目的  建立检测狂犬病病毒（rabies virus,RV）滴度的直接免疫荧光法，并进行方法验证。方法  采用分步接种法和一步接种法两种细胞接种方式建立检测RV滴度的直接免疫荧光法。比较不同细胞接种方式检测结果的差异，并对建立的方法进行方法学验证，考察精密度和特异性指标，用统计学方法分析数据。结果  选择一步接种法作为直接免疫荧光法的细胞接种方式；2名操作人员14次检测结果的变异系数为0.04；运用该方法检测不同病毒，仅RV组出现特异性荧光灶，而非RV对照病毒组未观察到荧光灶。采用直接免疫荧光法和小鼠脑内滴定法检测RV样品的病毒滴度，两种方法结果之间呈较好的直线相关性（r=0.918），并有正向回归关系，直线回归方程：y=0.907x-1.566（t=12.80,P<0.05）。结论  直接免疫荧光法精密度良好，特异性强，操作简便，检测周期短，可用于RV滴度的定量检测。
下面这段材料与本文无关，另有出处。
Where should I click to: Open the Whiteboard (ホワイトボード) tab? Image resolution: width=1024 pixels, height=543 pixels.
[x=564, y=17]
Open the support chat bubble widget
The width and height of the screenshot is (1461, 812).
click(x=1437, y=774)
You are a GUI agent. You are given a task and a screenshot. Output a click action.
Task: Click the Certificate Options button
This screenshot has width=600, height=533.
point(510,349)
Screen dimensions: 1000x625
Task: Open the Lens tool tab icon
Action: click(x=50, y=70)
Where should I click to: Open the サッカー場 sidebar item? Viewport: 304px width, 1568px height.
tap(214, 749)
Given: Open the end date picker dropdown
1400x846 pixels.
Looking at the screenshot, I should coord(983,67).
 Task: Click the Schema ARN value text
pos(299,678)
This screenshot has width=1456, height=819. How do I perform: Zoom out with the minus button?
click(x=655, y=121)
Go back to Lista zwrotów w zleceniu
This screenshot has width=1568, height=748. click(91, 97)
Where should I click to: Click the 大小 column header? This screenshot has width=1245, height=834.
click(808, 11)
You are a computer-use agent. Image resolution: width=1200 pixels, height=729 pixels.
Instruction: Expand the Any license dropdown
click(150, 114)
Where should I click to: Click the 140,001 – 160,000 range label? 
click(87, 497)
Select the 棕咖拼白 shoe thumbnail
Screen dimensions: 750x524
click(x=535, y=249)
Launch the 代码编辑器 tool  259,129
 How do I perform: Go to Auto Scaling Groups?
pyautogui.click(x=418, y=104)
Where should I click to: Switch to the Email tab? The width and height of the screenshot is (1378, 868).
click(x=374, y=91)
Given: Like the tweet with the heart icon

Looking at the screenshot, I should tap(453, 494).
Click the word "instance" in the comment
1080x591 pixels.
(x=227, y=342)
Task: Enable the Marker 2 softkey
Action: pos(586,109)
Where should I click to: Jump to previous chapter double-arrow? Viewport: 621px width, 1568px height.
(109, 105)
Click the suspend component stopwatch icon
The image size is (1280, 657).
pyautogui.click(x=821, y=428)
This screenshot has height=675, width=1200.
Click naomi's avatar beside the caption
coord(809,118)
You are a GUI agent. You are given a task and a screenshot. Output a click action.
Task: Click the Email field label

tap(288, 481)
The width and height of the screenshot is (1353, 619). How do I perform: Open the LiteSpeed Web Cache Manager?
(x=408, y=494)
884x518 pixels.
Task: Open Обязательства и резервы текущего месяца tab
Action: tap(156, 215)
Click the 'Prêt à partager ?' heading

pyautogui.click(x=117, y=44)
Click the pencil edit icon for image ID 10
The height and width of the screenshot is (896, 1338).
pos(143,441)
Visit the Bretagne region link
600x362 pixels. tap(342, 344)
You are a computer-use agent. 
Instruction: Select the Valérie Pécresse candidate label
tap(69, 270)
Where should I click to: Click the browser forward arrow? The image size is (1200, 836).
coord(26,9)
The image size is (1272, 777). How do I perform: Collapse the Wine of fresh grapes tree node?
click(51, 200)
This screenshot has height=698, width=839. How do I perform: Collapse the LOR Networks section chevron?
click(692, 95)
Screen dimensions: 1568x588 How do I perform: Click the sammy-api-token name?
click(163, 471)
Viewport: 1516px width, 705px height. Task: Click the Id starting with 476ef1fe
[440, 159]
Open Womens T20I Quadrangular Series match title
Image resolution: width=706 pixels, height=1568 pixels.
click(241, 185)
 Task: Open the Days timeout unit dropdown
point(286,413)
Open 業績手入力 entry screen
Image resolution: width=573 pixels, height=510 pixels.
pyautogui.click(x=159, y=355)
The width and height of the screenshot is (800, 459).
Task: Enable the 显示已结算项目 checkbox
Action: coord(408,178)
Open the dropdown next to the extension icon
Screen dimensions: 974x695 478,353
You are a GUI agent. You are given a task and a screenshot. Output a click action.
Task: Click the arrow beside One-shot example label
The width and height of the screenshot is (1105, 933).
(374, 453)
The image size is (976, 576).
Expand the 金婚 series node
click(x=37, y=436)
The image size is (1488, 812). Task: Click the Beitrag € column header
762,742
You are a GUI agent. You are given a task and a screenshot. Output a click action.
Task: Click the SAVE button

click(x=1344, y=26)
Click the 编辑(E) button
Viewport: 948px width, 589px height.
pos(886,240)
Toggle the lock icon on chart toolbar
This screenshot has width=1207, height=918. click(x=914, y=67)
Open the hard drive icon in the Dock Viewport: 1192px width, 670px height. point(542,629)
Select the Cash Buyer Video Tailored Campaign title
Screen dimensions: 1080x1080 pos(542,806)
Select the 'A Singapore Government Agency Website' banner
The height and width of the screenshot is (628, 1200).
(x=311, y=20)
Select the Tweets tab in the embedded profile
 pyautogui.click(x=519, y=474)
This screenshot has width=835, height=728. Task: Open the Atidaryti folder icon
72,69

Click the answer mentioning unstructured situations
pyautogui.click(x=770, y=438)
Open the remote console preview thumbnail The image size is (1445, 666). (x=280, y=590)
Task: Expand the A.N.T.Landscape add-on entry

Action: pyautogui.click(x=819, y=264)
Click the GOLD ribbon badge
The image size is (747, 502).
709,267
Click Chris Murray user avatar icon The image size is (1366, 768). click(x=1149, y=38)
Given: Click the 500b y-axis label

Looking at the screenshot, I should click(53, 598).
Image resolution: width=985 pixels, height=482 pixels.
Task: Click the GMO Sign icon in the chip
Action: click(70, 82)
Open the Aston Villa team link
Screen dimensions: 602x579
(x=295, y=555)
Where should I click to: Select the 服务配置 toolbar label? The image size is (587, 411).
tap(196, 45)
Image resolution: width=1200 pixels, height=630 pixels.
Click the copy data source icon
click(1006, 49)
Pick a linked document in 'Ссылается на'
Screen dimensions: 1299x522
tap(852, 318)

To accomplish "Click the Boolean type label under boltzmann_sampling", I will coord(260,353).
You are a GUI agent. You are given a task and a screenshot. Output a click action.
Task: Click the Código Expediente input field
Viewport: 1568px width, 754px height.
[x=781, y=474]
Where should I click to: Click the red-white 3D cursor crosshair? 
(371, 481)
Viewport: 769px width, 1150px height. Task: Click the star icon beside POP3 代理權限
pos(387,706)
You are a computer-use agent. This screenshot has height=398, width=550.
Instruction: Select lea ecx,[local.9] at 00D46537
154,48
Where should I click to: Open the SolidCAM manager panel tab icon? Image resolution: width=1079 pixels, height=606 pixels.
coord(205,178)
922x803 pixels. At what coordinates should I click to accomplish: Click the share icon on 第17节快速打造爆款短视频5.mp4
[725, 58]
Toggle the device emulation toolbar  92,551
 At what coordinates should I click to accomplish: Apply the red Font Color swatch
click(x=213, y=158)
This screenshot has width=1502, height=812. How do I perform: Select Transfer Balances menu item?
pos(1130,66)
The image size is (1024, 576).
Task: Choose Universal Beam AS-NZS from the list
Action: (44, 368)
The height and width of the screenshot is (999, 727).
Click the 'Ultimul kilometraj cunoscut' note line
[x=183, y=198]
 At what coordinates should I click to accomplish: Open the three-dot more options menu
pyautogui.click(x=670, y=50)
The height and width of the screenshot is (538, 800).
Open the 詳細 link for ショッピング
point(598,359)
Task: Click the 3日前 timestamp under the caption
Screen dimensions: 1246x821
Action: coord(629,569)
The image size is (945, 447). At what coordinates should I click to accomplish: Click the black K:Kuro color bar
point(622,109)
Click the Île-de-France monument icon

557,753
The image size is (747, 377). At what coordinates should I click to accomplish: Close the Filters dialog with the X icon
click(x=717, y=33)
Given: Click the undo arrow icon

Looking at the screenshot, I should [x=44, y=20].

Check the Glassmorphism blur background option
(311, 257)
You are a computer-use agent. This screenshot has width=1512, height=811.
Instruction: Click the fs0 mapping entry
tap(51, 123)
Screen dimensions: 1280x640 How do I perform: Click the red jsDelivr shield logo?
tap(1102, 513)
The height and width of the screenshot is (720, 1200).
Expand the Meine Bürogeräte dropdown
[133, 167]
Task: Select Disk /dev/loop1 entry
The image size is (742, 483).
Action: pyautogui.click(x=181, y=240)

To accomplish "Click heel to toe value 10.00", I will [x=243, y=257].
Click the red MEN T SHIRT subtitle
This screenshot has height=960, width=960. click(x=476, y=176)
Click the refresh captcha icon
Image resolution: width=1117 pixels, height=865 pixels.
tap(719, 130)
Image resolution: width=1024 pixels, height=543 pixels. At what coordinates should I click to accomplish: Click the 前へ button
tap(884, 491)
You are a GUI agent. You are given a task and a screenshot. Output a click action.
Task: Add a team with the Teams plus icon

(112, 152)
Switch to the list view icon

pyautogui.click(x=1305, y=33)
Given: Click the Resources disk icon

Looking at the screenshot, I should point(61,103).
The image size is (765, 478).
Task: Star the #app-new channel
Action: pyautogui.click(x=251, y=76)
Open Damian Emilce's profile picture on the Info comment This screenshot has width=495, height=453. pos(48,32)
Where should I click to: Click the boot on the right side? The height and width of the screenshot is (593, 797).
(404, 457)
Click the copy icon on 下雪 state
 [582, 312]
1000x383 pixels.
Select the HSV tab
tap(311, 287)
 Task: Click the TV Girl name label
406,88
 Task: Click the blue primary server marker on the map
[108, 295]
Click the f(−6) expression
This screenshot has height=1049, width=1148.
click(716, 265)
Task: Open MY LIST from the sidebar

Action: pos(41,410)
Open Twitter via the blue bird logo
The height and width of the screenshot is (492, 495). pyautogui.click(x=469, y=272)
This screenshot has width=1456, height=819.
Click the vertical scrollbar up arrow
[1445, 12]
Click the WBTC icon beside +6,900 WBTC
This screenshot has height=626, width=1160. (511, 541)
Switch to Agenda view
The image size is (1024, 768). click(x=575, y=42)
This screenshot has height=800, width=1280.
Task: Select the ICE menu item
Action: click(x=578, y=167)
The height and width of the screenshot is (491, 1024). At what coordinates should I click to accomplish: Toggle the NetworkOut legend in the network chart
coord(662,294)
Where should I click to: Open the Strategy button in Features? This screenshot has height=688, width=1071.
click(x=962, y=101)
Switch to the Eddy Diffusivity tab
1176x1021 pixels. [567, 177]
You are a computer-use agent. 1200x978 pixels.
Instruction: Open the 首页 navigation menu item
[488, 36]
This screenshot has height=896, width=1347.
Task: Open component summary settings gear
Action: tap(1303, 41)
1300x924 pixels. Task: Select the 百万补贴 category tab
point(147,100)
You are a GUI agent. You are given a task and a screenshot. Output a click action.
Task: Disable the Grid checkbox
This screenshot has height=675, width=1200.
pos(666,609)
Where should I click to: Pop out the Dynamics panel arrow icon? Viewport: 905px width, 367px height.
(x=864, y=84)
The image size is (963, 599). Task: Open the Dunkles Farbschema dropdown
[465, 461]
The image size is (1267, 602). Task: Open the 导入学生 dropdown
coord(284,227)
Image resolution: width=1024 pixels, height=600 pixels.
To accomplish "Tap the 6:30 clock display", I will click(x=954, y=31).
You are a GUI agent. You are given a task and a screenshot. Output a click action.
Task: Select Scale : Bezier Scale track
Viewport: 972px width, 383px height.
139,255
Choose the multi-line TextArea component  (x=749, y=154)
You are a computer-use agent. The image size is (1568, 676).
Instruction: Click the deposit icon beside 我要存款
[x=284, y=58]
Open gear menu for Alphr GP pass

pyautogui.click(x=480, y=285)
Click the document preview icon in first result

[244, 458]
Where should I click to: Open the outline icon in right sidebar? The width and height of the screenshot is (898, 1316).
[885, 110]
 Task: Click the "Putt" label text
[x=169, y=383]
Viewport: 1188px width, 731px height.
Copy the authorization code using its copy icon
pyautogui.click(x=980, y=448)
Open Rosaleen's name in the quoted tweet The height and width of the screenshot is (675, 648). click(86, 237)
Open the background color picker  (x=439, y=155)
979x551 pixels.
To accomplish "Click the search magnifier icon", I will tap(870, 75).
Objective   To establish and validate the direct immunofluorescence method to detect rabies virus (RV) titer. Methods  The influences of inoculation method (stepwise and one-step inoculations) on titer of RV were evaluated by direct immunefluotescence assy. The optimized method was verified for inter-precision and specificity,and the results were compared with those of intracerebral titration in mice. Results  The cells were inoculated by one-step inoculation.The variation coefficient of 14 test results by two personnel was only 0.04%. Specific fluorescence was observed only in RV but not in non-RV control viruses by the method. The determination results of virus titers by direct immunofluorescence method showed significant difference with that by intracerebral titration in mice (P<0.05), There is a good linear positive correlation coefficient between the results of the two methods (r=0.918), the linear regression equation: y=0.907x-1.566 (t=12.80,P<0.05). Conclusion  The optimized direct immunofluorescence method is precise, specific, easy to handle and time-saving, which may be used for the quantitative determination of RV titer.